Glad you dig it bro :tu

~Mark


----------



## DriftyGypsy (May 24, 2006)

Simplified said:


> :tpd:
> 
> I am amazed at the cheap little havana cutters that Dave weekly leaves in my car.


They are great...


----------



## discdog (Jun 23, 2006)

Since trying my first Pallio, I should get a commission on the number I've sold for them. :ss I rarely use anything else.


----------



## JJVaughn (Sep 10, 2007)

I asked Santa for one. Hopefully I've been good enough this year.


----------



## jjirons69 (Jul 15, 2007)

Thanks to Mark, Santa came early at my house. My $1.99 cutter did a decent job and will be used for emergency purposes only. My Palio is the chit! It's super sharp and has no mercy on bundle, dry leaves.
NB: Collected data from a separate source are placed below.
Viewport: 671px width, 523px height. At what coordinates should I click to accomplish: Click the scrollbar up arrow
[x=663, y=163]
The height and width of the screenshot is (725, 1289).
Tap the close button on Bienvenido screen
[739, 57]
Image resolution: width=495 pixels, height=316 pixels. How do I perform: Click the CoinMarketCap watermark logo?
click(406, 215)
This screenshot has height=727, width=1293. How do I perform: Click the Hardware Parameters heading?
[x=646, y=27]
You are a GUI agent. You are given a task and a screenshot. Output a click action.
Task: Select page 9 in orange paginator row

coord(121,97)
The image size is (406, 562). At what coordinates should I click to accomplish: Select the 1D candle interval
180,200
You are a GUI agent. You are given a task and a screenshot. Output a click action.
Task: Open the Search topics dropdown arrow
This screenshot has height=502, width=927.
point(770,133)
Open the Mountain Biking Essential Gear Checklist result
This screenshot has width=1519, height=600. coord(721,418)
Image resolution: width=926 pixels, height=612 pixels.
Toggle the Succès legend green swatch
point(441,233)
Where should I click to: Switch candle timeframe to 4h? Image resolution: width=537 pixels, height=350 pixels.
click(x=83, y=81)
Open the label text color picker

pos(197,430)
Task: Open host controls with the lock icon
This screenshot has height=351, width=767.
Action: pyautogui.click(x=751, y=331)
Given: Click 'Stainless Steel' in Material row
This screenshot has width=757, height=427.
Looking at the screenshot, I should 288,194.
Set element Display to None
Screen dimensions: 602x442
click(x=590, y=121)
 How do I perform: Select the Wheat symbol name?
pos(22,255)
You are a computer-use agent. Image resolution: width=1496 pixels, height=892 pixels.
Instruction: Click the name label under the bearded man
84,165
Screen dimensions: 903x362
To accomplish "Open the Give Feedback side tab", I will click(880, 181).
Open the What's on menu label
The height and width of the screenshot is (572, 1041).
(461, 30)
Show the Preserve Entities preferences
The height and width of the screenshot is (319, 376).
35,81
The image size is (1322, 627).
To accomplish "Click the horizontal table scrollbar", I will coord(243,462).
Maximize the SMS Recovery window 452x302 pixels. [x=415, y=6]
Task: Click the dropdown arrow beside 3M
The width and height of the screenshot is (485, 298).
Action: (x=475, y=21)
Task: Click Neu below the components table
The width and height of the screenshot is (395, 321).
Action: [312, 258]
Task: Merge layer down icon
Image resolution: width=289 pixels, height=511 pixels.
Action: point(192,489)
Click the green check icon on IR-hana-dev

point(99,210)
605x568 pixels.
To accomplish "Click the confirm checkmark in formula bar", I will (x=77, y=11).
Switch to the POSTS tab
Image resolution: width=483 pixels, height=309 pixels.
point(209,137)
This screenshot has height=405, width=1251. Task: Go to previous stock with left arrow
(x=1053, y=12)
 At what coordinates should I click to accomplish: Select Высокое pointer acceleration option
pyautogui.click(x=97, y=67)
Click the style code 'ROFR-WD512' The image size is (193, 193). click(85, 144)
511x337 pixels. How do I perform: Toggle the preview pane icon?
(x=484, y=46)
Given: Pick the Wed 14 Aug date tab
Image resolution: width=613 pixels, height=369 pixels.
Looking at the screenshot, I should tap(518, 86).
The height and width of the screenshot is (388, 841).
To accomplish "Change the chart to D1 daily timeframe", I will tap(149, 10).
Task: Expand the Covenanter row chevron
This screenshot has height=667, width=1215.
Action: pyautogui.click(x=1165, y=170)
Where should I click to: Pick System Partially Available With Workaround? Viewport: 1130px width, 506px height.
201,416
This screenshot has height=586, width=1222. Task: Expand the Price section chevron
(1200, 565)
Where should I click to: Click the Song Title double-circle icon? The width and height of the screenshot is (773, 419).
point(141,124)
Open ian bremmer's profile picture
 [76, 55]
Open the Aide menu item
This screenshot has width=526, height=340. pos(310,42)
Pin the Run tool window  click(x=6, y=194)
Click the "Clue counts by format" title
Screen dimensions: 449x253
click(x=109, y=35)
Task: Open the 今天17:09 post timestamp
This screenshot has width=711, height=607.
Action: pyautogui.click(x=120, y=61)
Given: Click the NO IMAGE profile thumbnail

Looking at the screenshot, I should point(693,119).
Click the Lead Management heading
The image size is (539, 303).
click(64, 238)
Never had a Xikar and probably never will unless I'm given one.


----------



## Damon (Sep 9, 2006)

I received my Palio about a month ago and can't believe how well it cuts. Best cutter for the money hands down.


----------



## smitty (Sep 19, 2006)

Love mine. Was so excited when i got it that I pulled out a dog rocket and made tons of cuts on it just to get the cutting out of my system. used it yesterday for a cigar rest.
Also converted my bro from xikar


----------



## netminder (Apr 22, 2007)

I like my Burlwood Palio!!:ss


----------



## JCK (Nov 9, 2006)

I've got 2 Palios.. one in reserve that I've never used. My chewed up Burlwood goes with me when I leave the house with a cigar.


----------